The South Fork is expected to get light snow Friday morning, then 5 to 10 inches of snow accumulation Friday night, followed by more snow Saturday.
"We're expecting a nor'easter," said David Stark, a meteorologist for the National Weather Service office at Upton. Stark said light snow is expected to begin Friday morning or afternoon, changing over to rain and then back to snow Friday night, with up to a foot of snow expected by the time the snow stops on Saturday.
"Being out on the roads on Friday night and into Saturday could be very hazardous," Stark said. "The worst conditions are expected Friday night."
Wind gusts associated with this classic New England nor'easter will range from 25 to 35 miles per hour, with howling gusts hitting 60 miles per hour. Downed trees, tree limbs and flying debris will be part of the problem — winds will also cause whiteout conditions and possibly down power lines, creating power outages.
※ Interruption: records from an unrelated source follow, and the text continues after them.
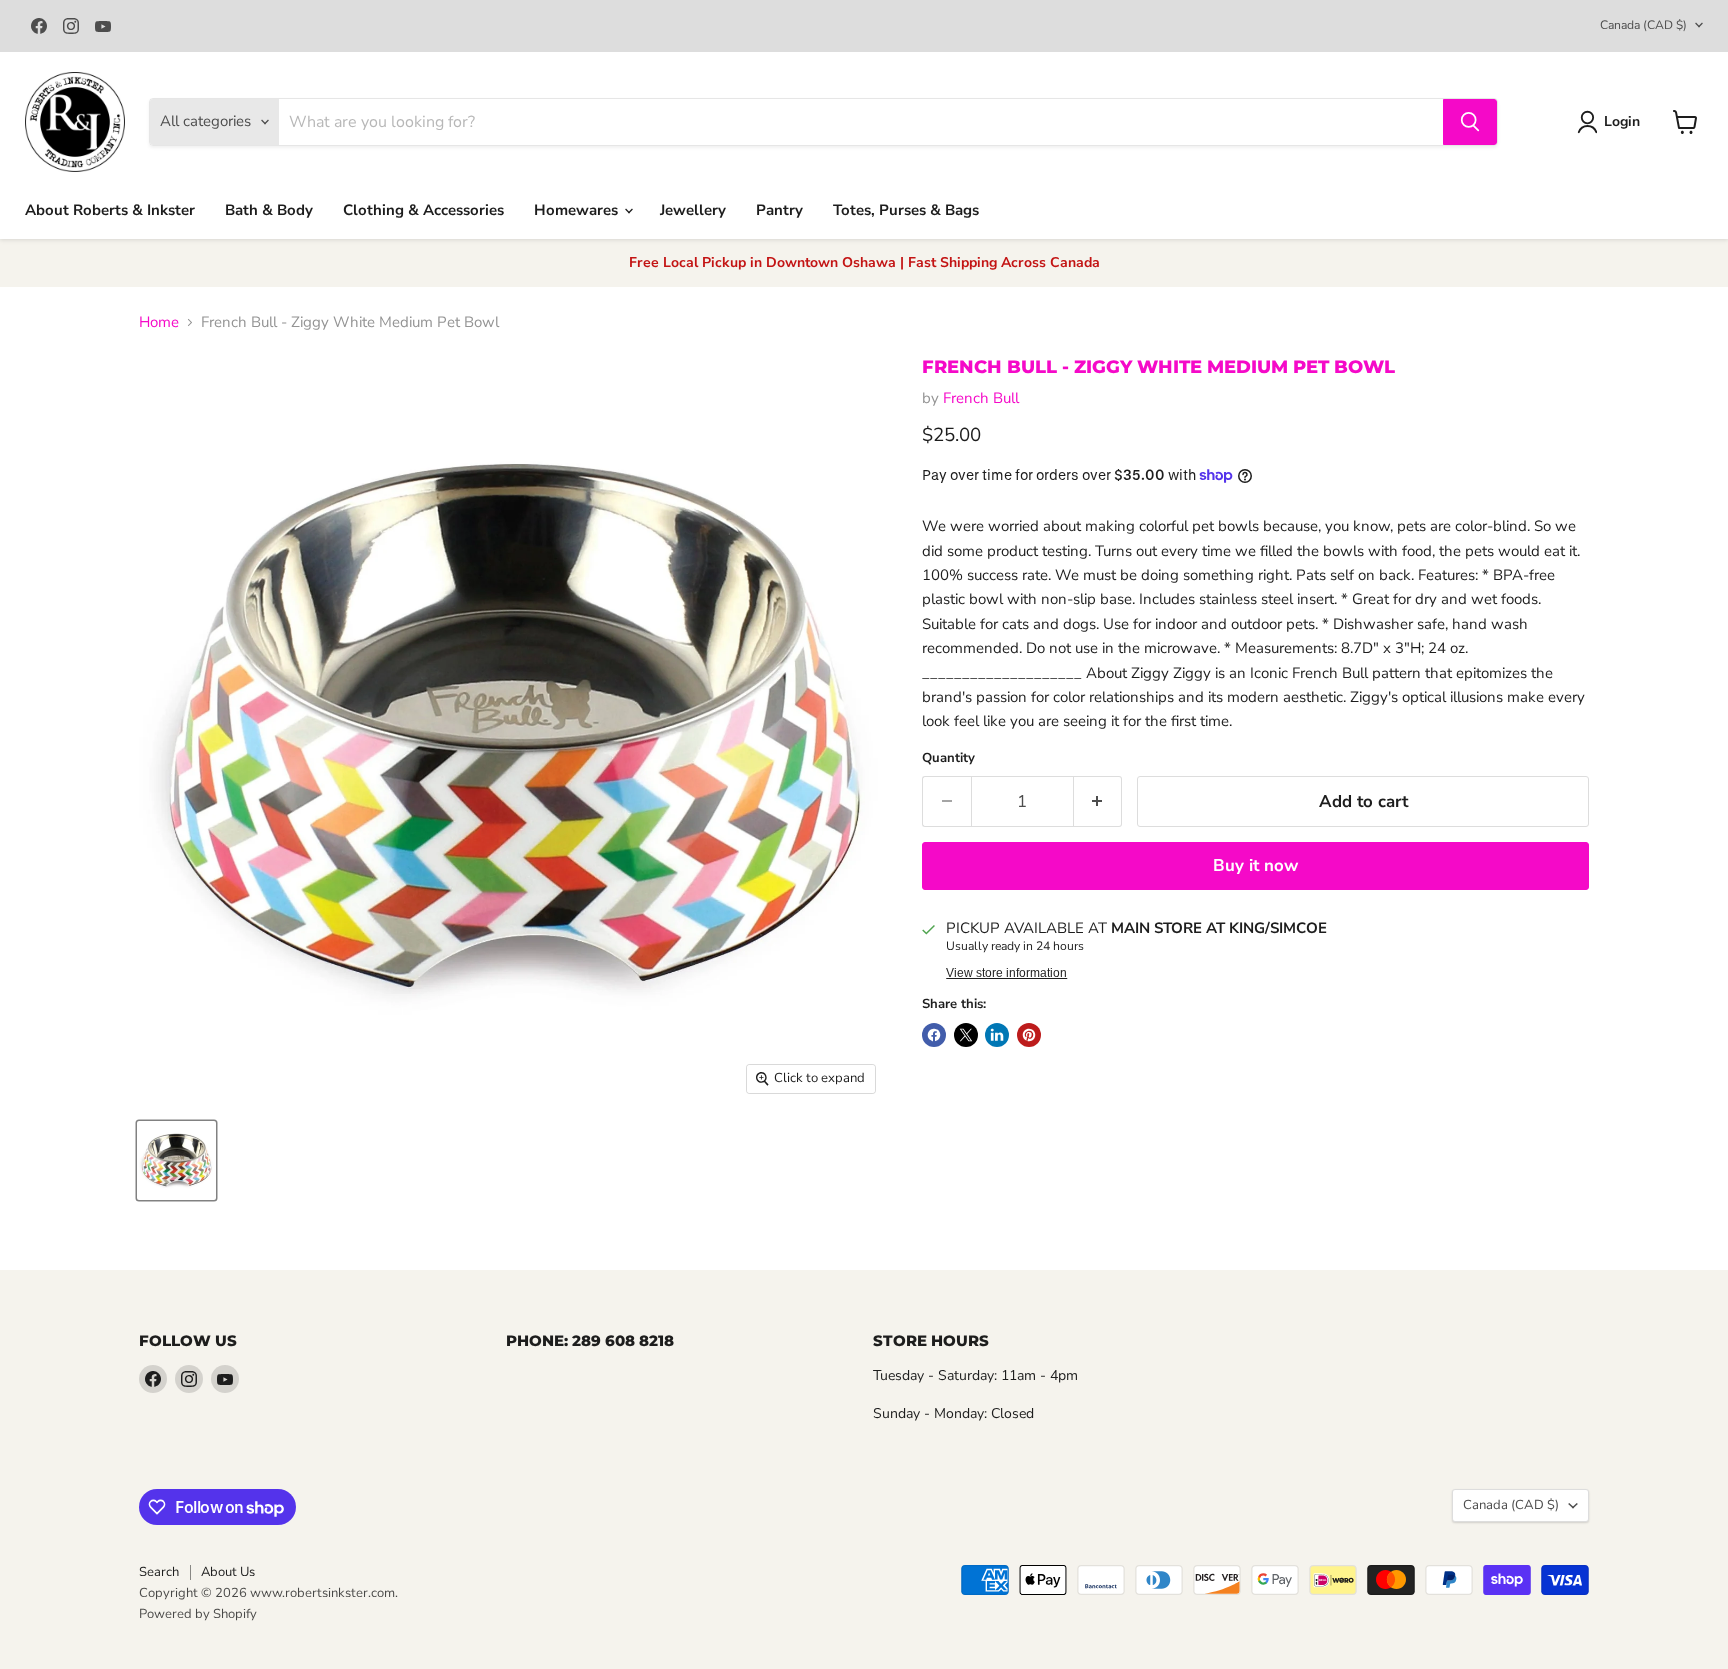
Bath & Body (269, 210)
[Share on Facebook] (934, 1035)
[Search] (1470, 122)
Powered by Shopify (198, 1614)
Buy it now (1255, 865)
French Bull (981, 398)
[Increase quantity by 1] (1098, 801)
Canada (1643, 25)
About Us (228, 1572)
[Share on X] (966, 1035)
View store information (1006, 973)
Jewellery (693, 210)
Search (159, 1572)
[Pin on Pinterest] (1029, 1035)
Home (159, 322)
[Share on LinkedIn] (997, 1035)
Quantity (948, 758)
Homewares (578, 210)
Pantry (779, 210)
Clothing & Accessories (423, 210)
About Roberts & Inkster (110, 210)
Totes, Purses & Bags (906, 210)
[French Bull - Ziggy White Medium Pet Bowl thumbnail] (176, 1160)
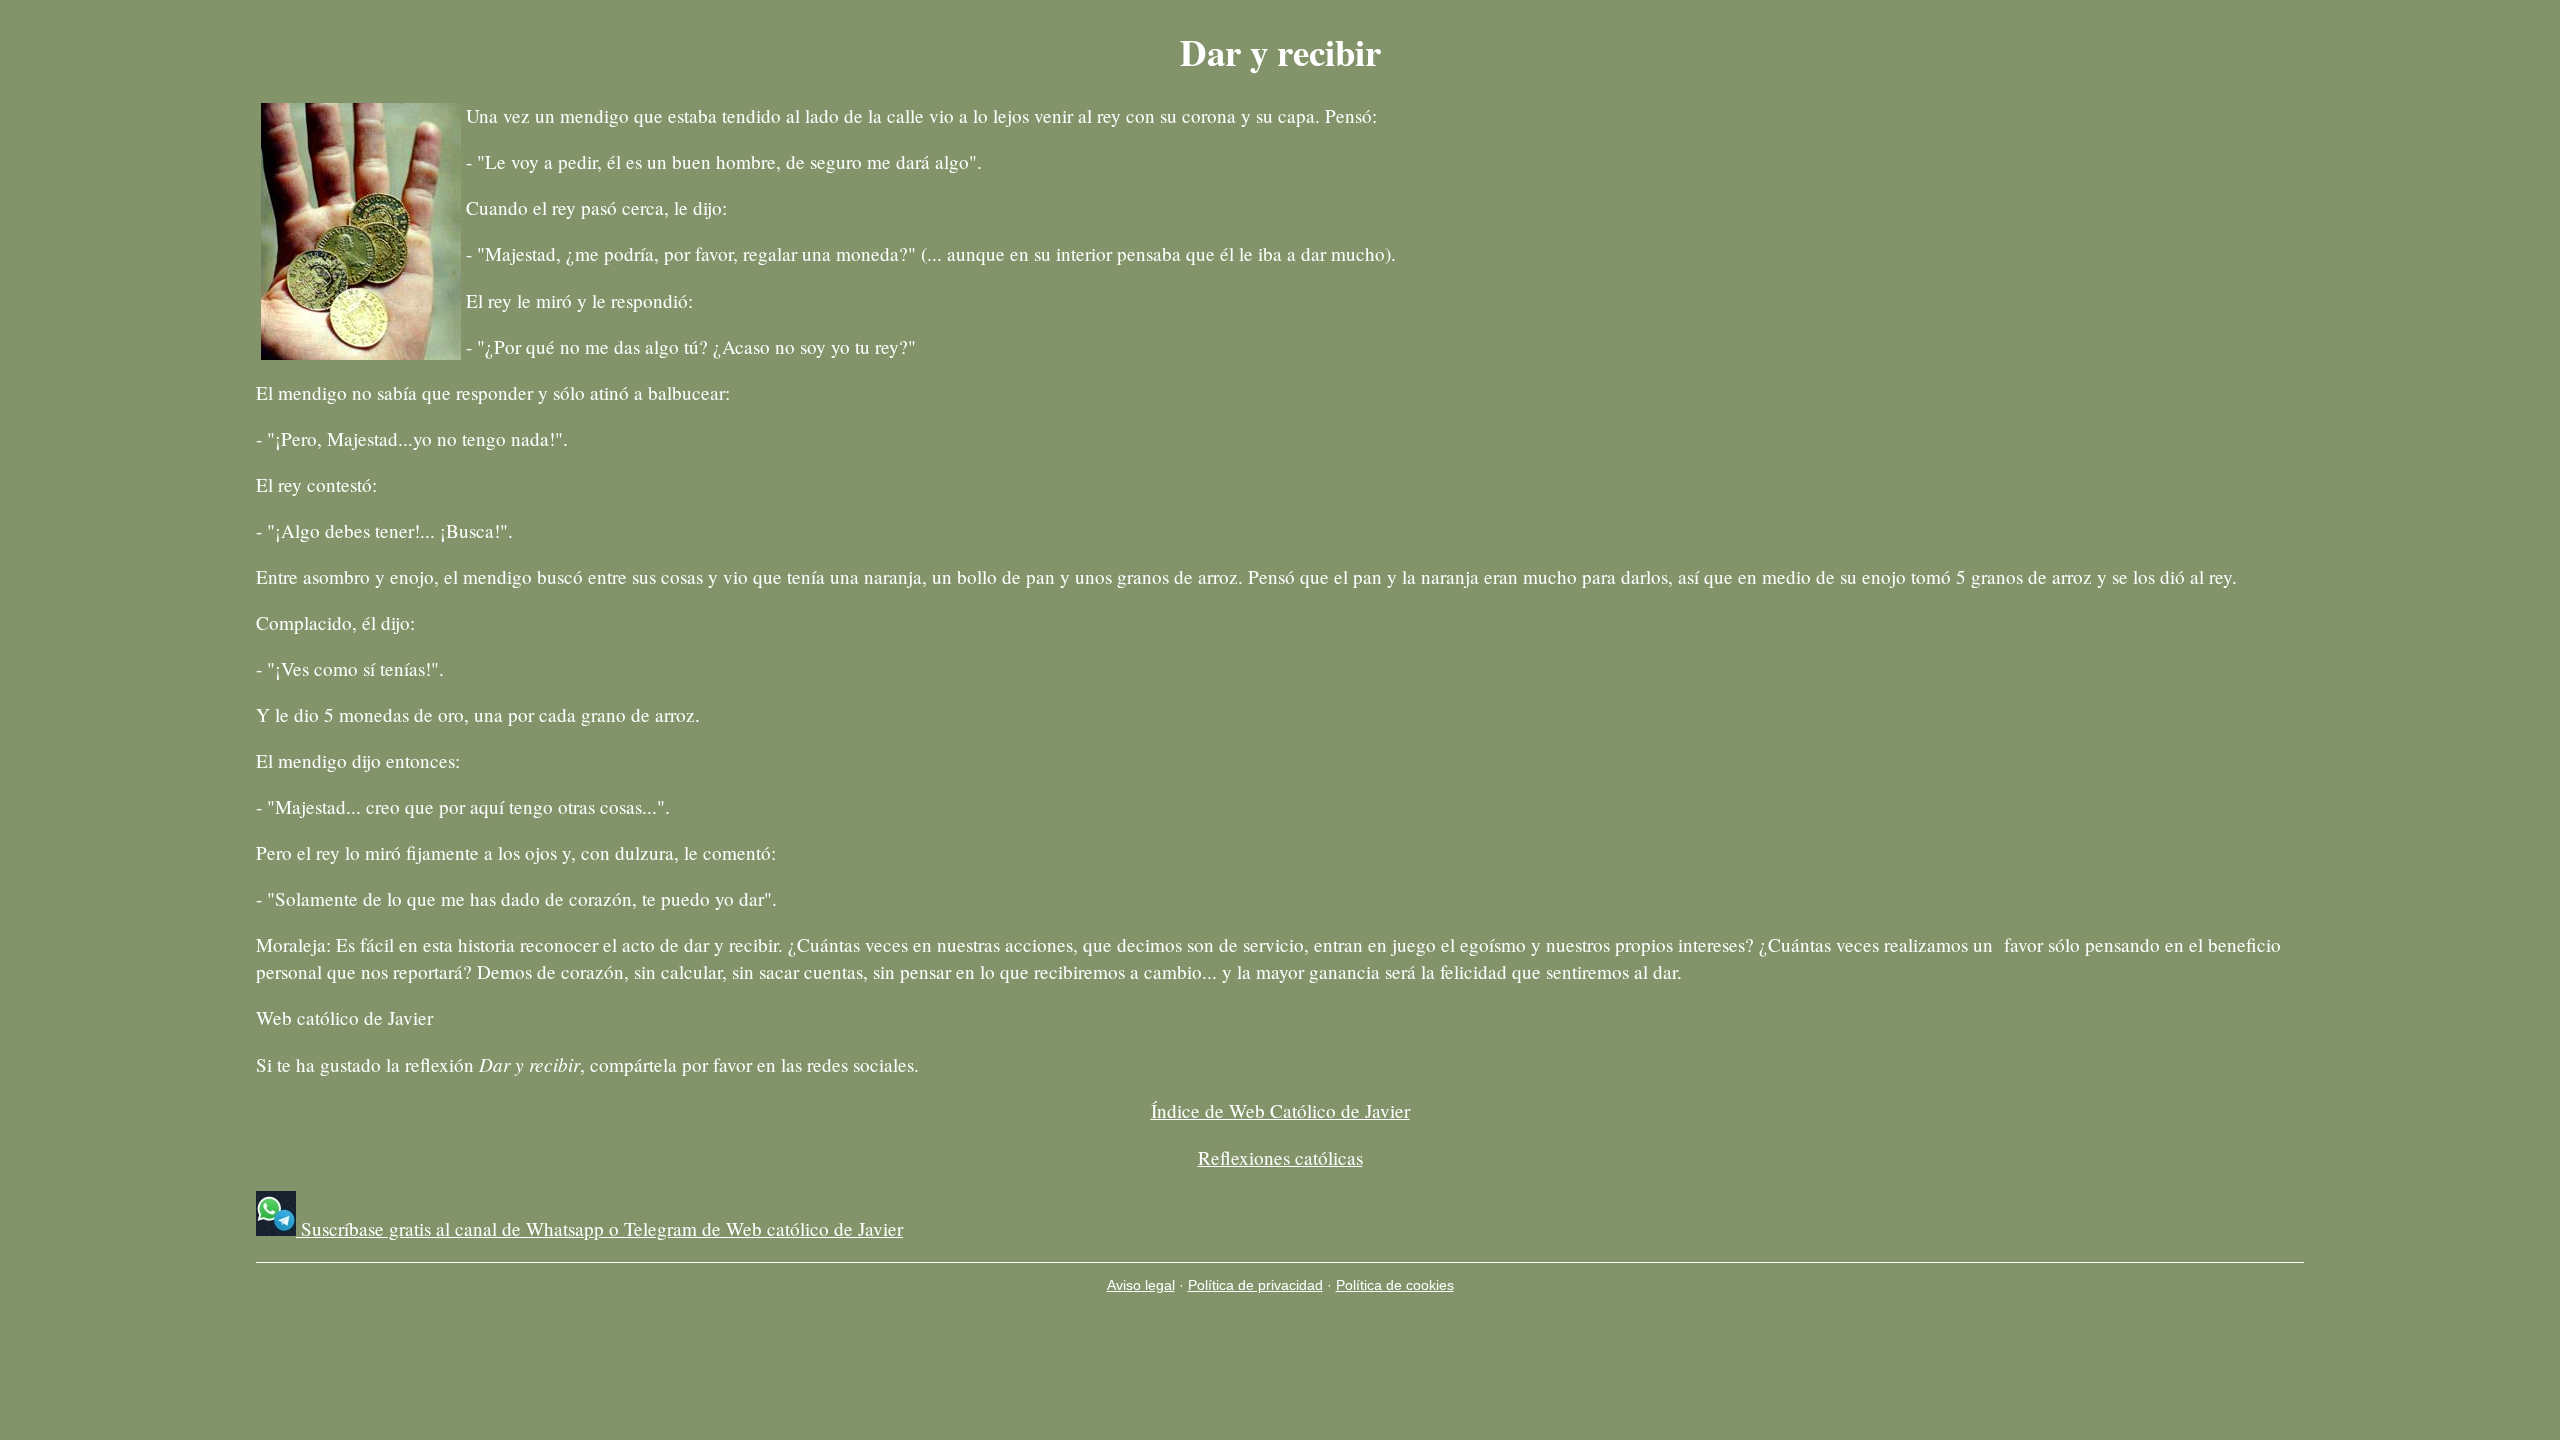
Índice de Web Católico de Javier (1280, 1110)
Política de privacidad (1255, 1285)
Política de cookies (1395, 1285)
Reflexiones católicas (1280, 1157)
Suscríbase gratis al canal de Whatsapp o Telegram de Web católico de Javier (599, 1228)
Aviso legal (1141, 1285)
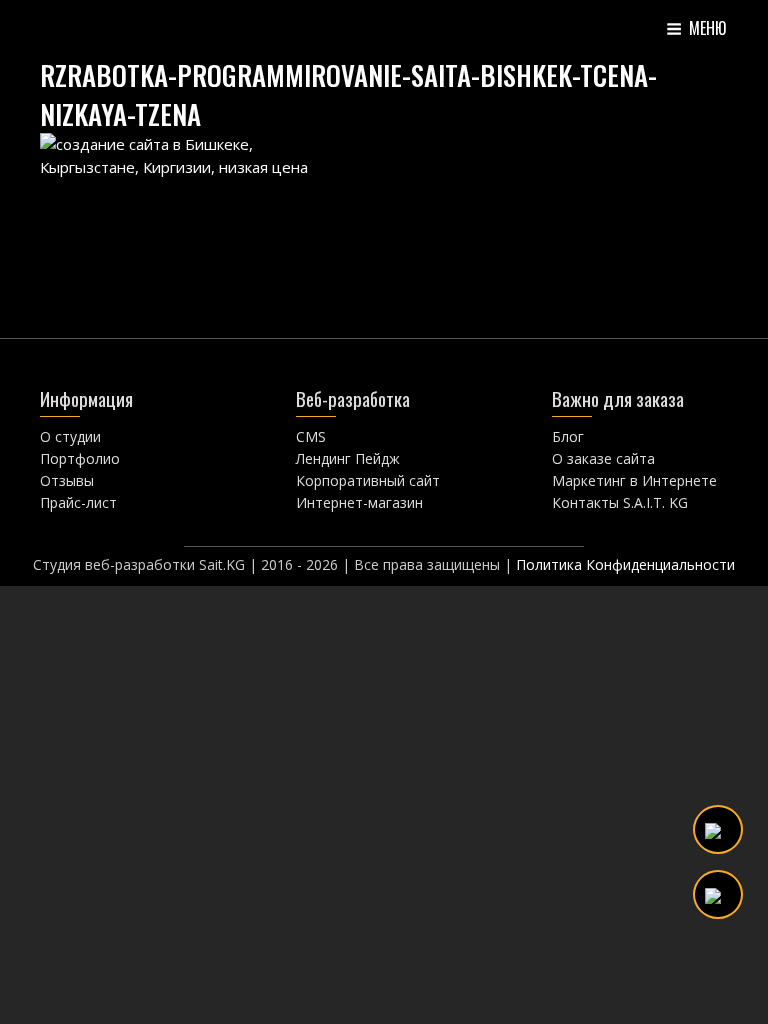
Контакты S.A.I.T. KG (620, 502)
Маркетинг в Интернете (634, 480)
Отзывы (67, 480)
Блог (568, 436)
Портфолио (80, 458)
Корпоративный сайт (368, 480)
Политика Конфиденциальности (625, 564)
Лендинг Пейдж (348, 458)
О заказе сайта (603, 458)
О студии (70, 436)
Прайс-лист (78, 502)
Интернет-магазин (359, 502)
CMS (311, 436)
The National Weather Service forecasts the strongest winds and heaviest snowfall will occur from Friday afternoon into Saturday morning, although snowfall should begin early Friday morning.
A blizzard watch is issued when there is potential for falling and/or blowing snow with strong winds and extremely poor visibilities — it is considered more serious than the previous winter storm watch.
A technical "blizzard" would mean the following conditions over a period of three or more hours: sustained wind or frequent gusts to 35 miles per hour or higher with considerable blowing and/or falling snow that frequently reduced to less than a quarter of a mile.
The National Weather Service expects 5- to 7-foot waves hitting the Twin Forks Friday night, on top of the high tide, potentially causing widespread flooding of shore roads and basements, causing numerous road closures. "Lives may be at risk for people who put themselves in harm's way," the weather service states.